Not 100% unbreakable in general, but I think it does pretty well in the real world. There are plenty of messages that Eve simply can't decrypt with complete confidence. For example, she can't tell ATTACK WILL AT DAWN from ATTACK DAWN AT WILL. She'd have to resort to priors to guess which of those was intended.

[aparent]

It is so good that even Alice can't decrypt those with confidence! :)

[wanderfowl]

It's the newest, hottest thing in Crypto: Perfect Backwards Secrecy!

[wolfgke]

This algorithm can be simplified - step 2 can be skipped.

[watersb]

While technically correct, "simplified" is not part of the Discordian vocabulary.

[MatthaeusHarris]

The whole algorithm boils down to "Write your message into an array, then sort the array."

[JadeNB]

On what should they be based, if not a sound foundation that lends itself to rigorously proveable statements (I carefully say only proveable, not proven) and the well developed intuition of a community of experts? To say that, because mathematicians understand and can think about something, they will be able to solve it, seems to be denying the existence of long- (and still-) unsolved elementary problems.

[rpglover64]

Are you happier with the state of symmetric crypto, which, despite relying on conjectures (like the existence of pseudo-random functions) tends not to rely on _algebraic_ ones?

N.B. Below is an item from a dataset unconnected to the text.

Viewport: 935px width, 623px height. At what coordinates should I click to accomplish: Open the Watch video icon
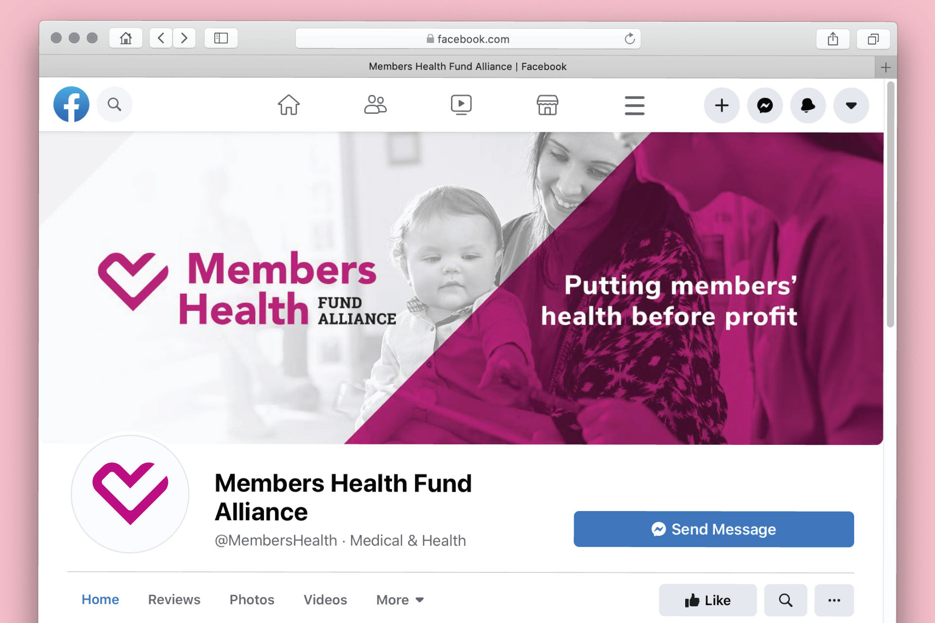point(461,105)
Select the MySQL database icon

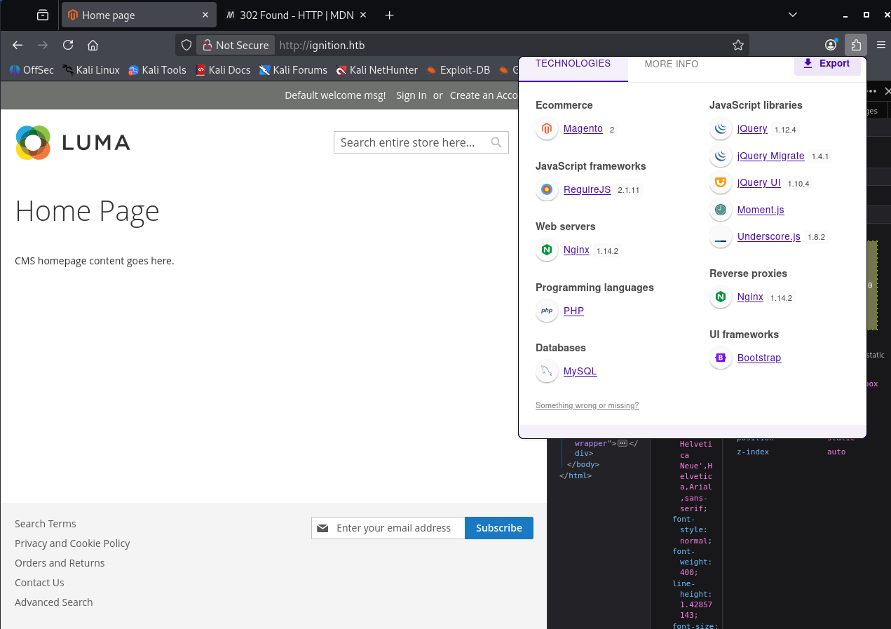tap(547, 371)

Personally, I don't have particular worries about the hardness assumptions of asymmetric crypto, and I think of them a bit like I think of bitcoin (hear me out). Yes, it is certain that eventually someone will solve the discrete log problem for any given algebraic structure (either by rendering all crypto that relies on it broken, or (less likely) proving it fundamentally secure), but for now, we know that this is hard (since it has been open for a while), and we're also incentivizing people to make mathematical discoveries.

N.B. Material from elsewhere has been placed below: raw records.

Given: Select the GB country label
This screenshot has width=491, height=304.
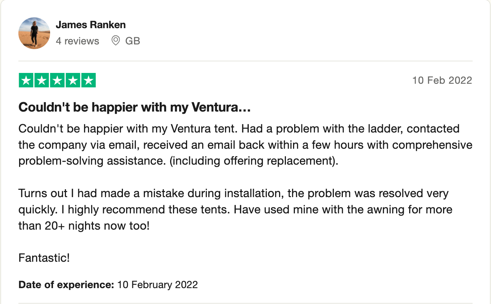Looking at the screenshot, I should (x=132, y=41).
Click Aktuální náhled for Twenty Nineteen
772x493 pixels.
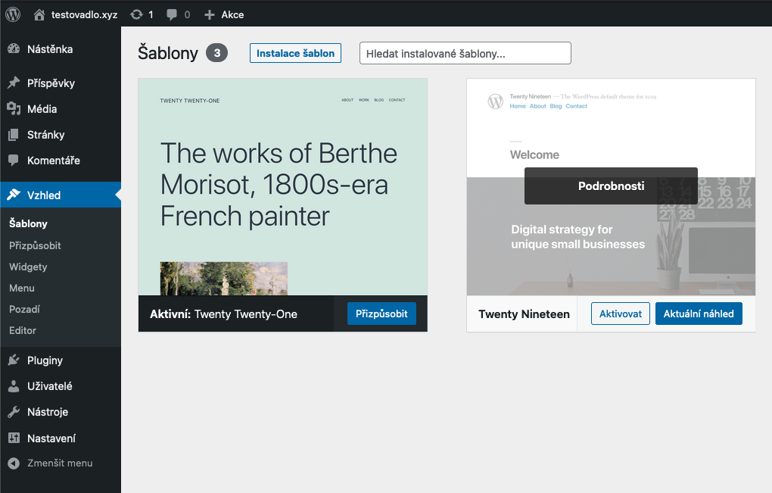[x=699, y=314]
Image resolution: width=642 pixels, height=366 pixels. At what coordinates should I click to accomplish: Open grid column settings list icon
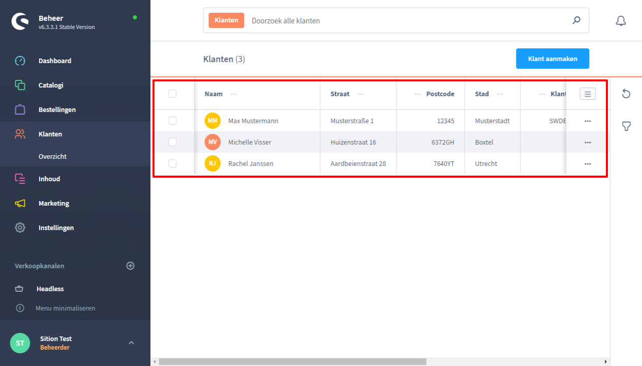(x=588, y=94)
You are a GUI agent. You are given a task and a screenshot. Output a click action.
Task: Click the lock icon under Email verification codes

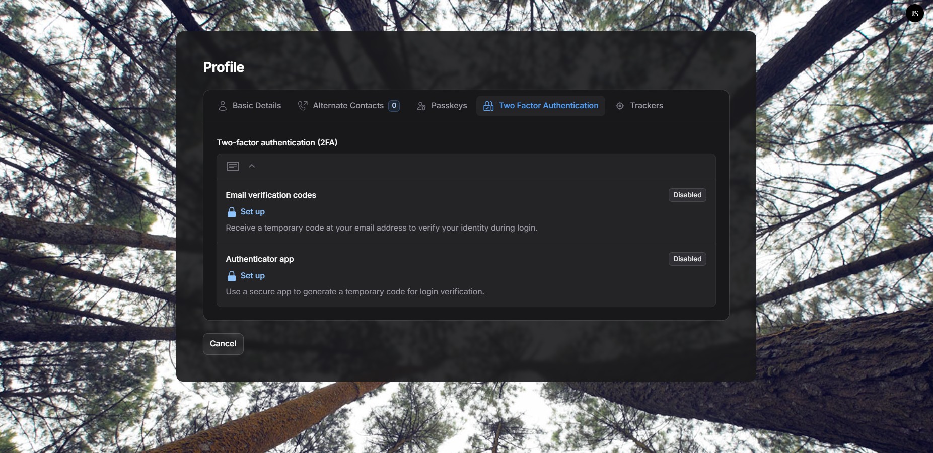click(x=232, y=212)
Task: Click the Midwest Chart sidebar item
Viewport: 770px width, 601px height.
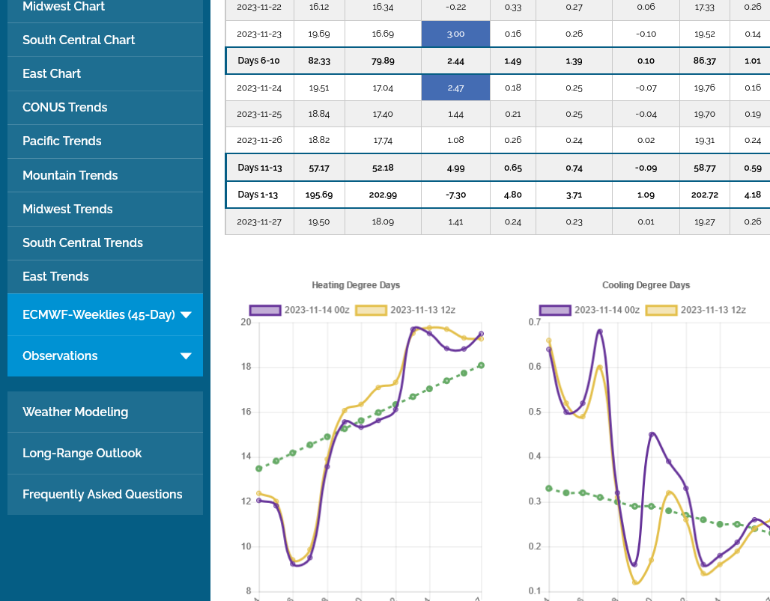Action: [x=64, y=7]
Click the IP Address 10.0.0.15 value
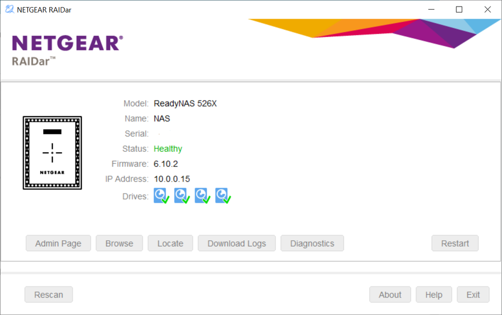The width and height of the screenshot is (502, 315). coord(172,179)
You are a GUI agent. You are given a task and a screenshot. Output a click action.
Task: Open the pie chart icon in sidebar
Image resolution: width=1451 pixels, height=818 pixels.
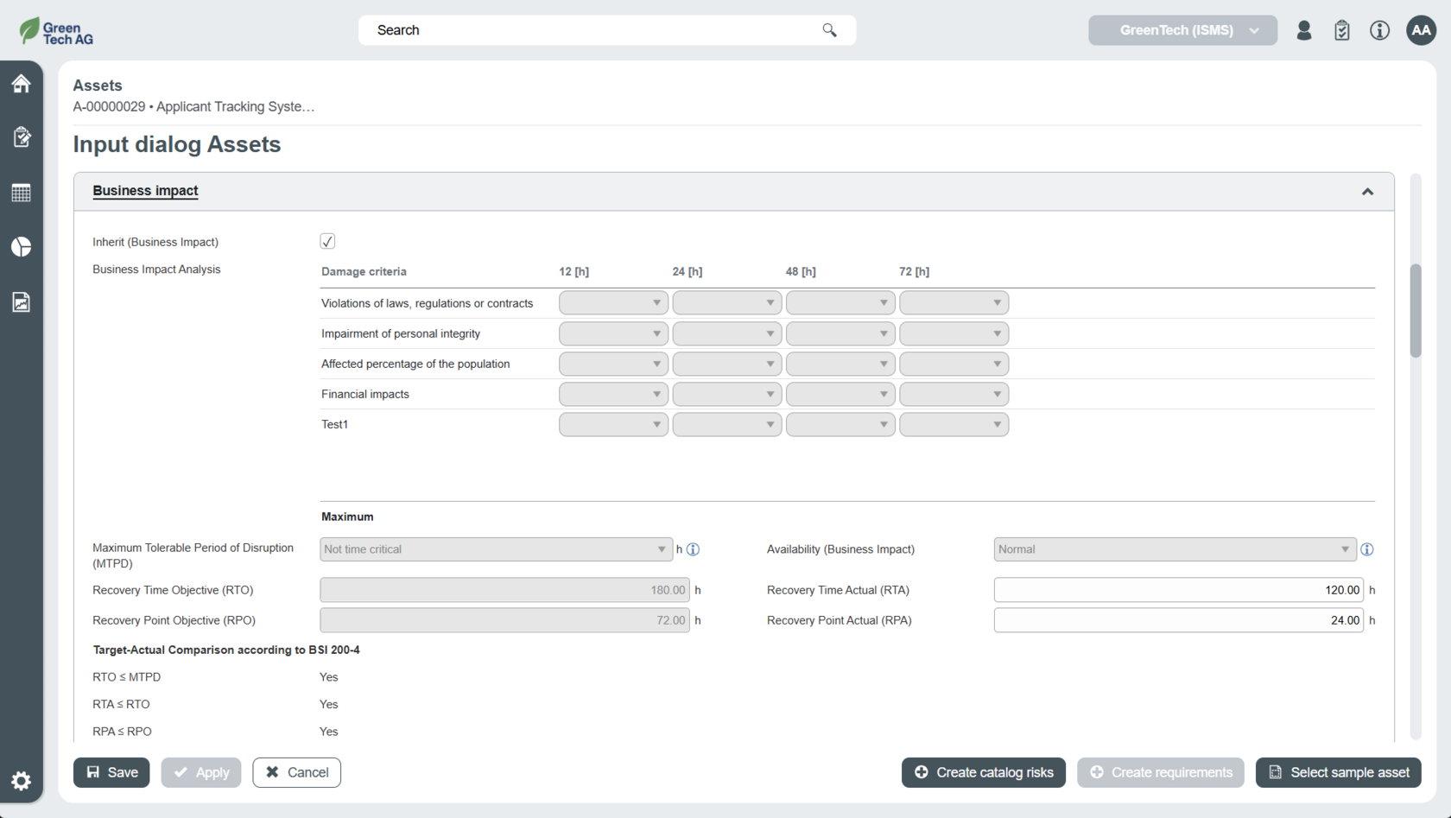point(22,247)
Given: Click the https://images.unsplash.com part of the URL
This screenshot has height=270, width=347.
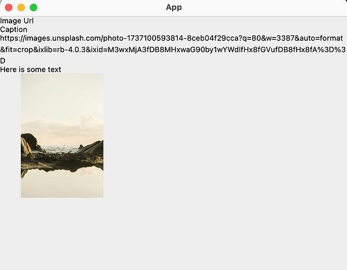Looking at the screenshot, I should (x=51, y=38).
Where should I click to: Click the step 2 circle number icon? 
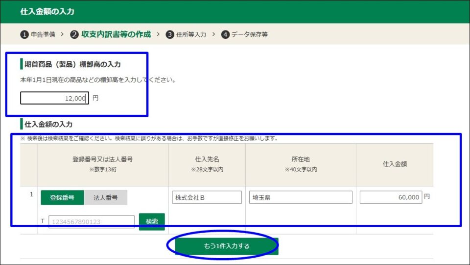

I'd also claim that the "crypto community" (at least the academic side of it) and the "technology community" are not the same, and (at least to me) often feel opposed. Cryptologists write papers filled to the brim with dense and precise mathematical assumptions and reductions; technologists skim the papers, ignore the assumptions, and implement half-assed, unaudited versions of the systems in question and claim them secure (pardon my cynicism).

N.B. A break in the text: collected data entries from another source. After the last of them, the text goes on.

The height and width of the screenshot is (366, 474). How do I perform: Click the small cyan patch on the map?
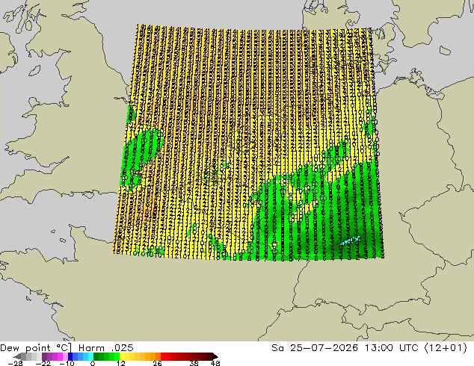point(351,241)
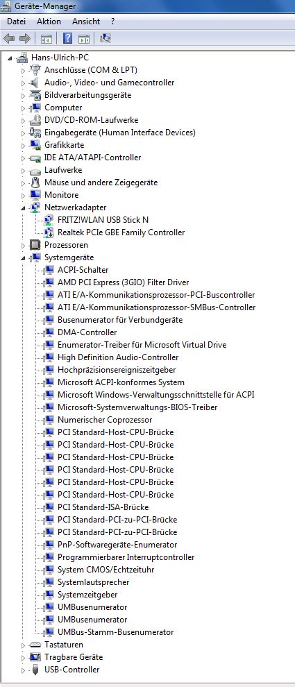This screenshot has height=687, width=295.
Task: Collapse the Netzwerkadapter tree node
Action: [x=23, y=208]
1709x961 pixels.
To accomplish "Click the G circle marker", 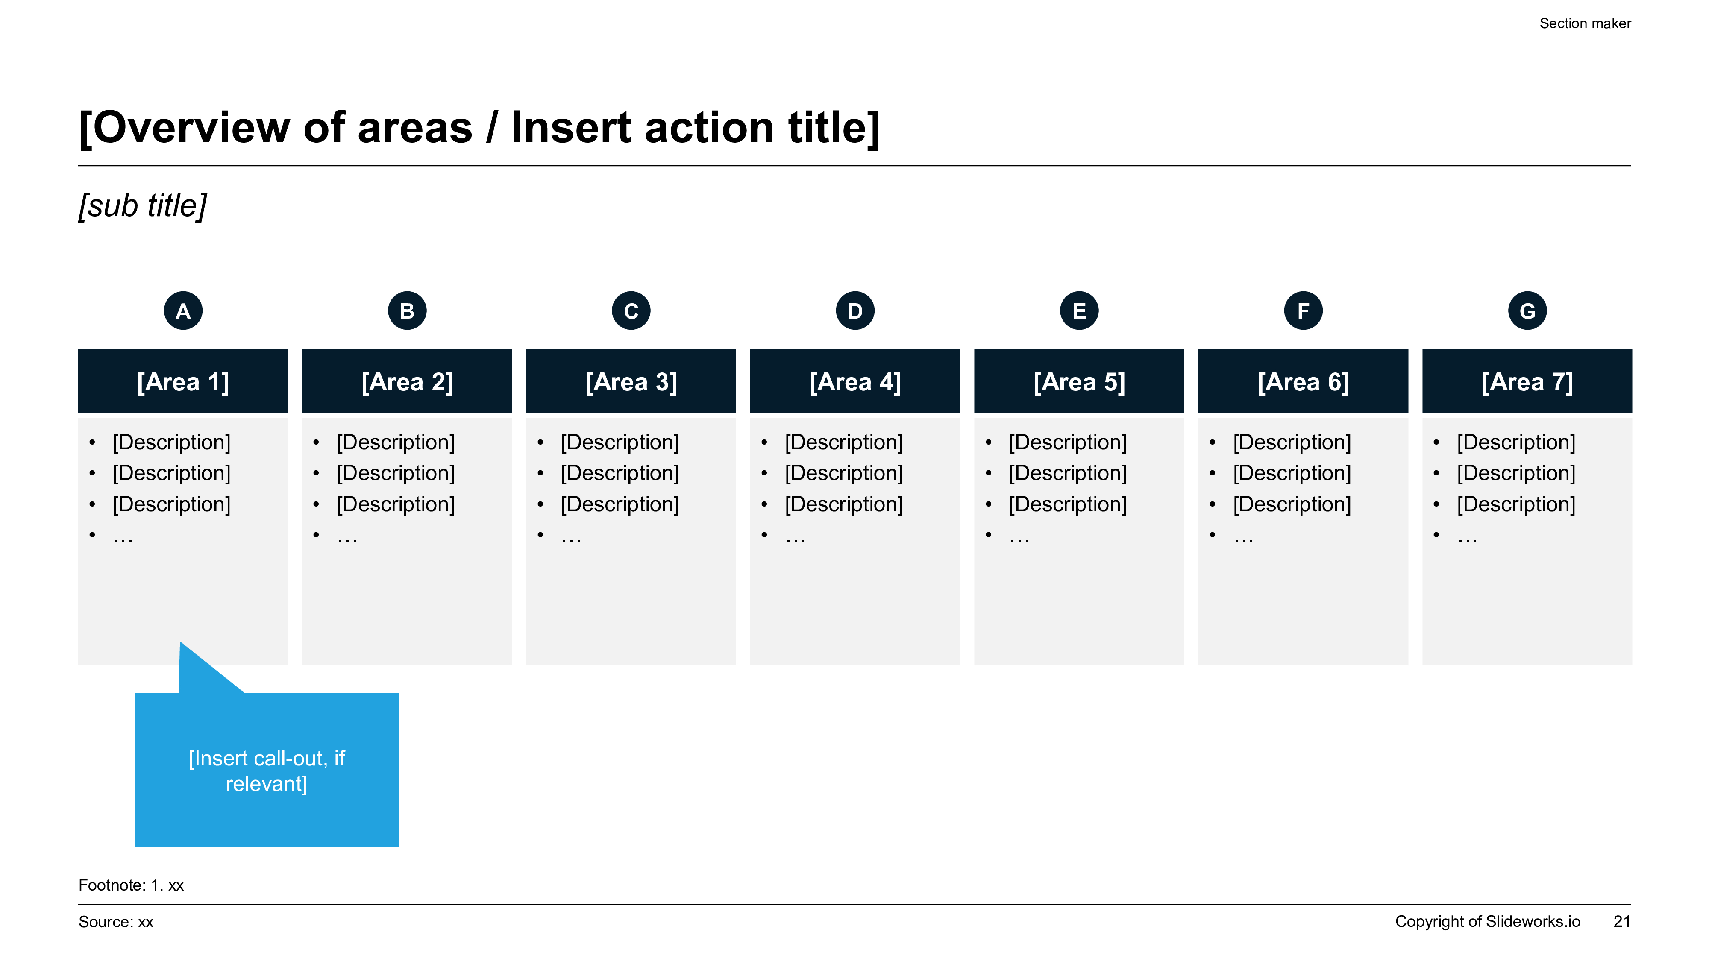I will [1527, 310].
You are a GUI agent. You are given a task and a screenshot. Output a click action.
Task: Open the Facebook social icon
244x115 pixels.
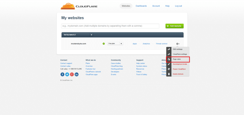coord(62,74)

As to what the community thinks about mathematical public key crypto, they hail it as the greatest innovation since sliced bread and the herald of modern cryptography. Prior to modernity, cryptography was very ad-hoc and depended on what the author's intuitions; modernity introduced precise definitions of what it meant for a system to be secure and raised the bar. It also relies heavily on the concept of a hardness reduction, i.e. a proof that breaking a cryptogrpahic primitive is at least as hard as solving a yet-unsolved math problem.

Specifically about algebraic problems, I have a (low confidence) intuition that they are unavoidable in public-key crypto precisely because of the need for an algebraic structure relating the public and private keys. With this in mind, I'd rather have algorithms which rely on known hard to solve problems (demonstrated hard by having years of mathematical effort poured into them with minimal result) to those which rely on problems no one has ever bothered to look at.

A final question: you are unhappy with public key crypto that relies on algebra; would you be happier if it relied on some other branch of mathematics? Analysis? Topology (okay, so that's still algebra)? Complexity theory (a secure cryptosystem that relied only on P!=NP would be a holy grail for several reasons, but I don't know of any attempts to find one)? Would you feel safe using a cryptosystem that was secure if and only if the Riemann Hypothesis were true? If the RH were false? The Collatz Conjecture?